Segment Open

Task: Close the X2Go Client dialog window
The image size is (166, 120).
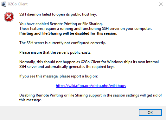Action: (x=161, y=4)
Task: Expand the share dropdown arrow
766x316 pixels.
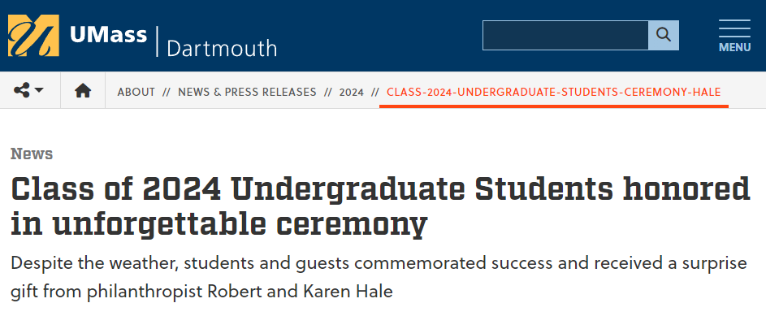Action: point(39,90)
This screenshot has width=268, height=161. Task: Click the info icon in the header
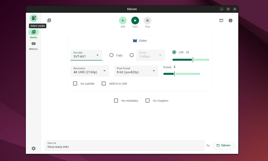pos(231,20)
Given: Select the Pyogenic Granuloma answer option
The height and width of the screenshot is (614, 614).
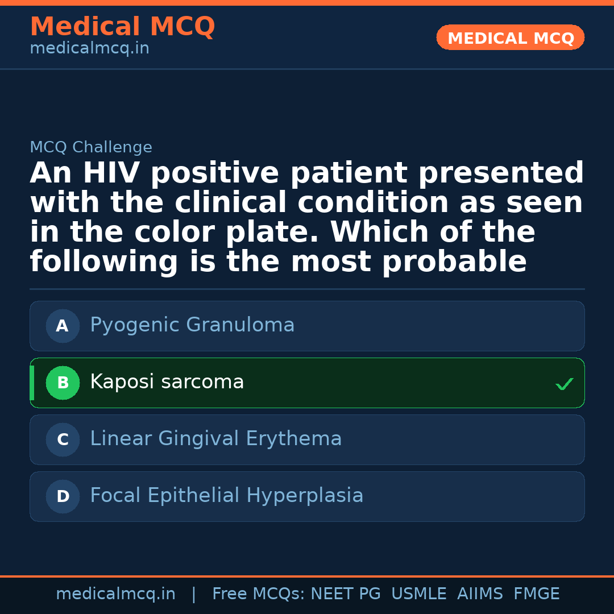Looking at the screenshot, I should coord(192,325).
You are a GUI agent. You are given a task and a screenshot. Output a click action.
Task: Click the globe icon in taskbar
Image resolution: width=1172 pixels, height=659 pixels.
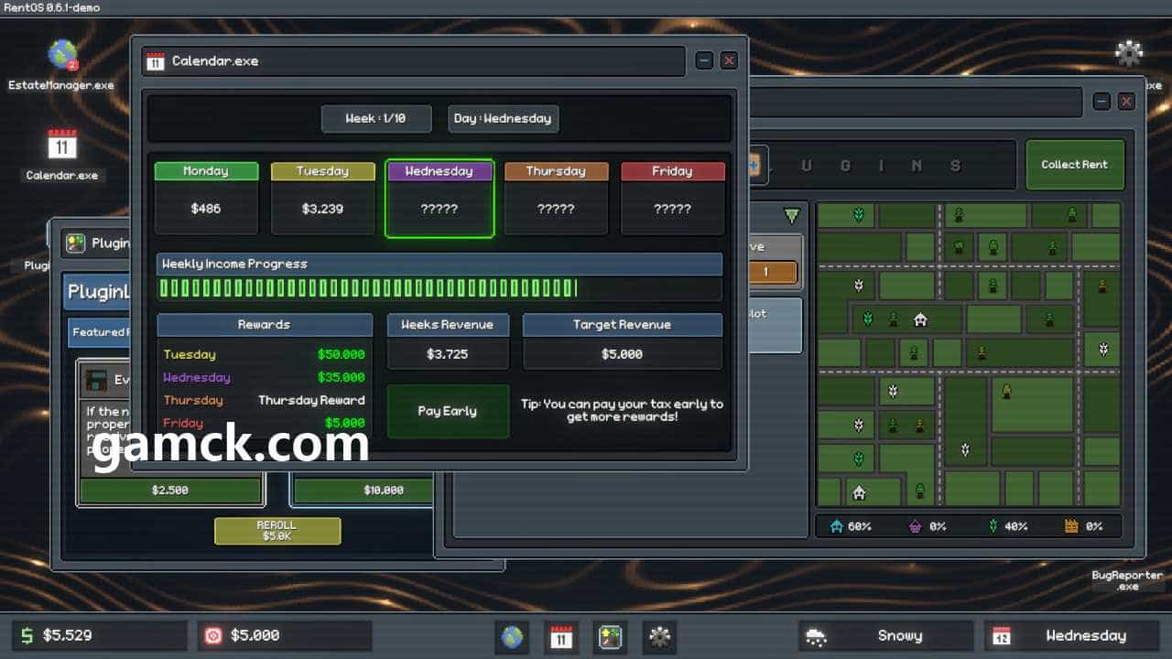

Segment Closed

● **EXERCISE DETAILS**: What is needed is an exact restatement of every line from the one containing "Given: Select the" through the last line of the records, pictures left out.

● **RESPONSE AREA**:
Given: Select the Pyogenic Granuloma answer option
The height and width of the screenshot is (614, 614).
Looking at the screenshot, I should coord(192,325).
You are a GUI agent. You are given a task and a screenshot. Output a click action.
Task: Click the globe icon in taskbar
Image resolution: width=1172 pixels, height=659 pixels.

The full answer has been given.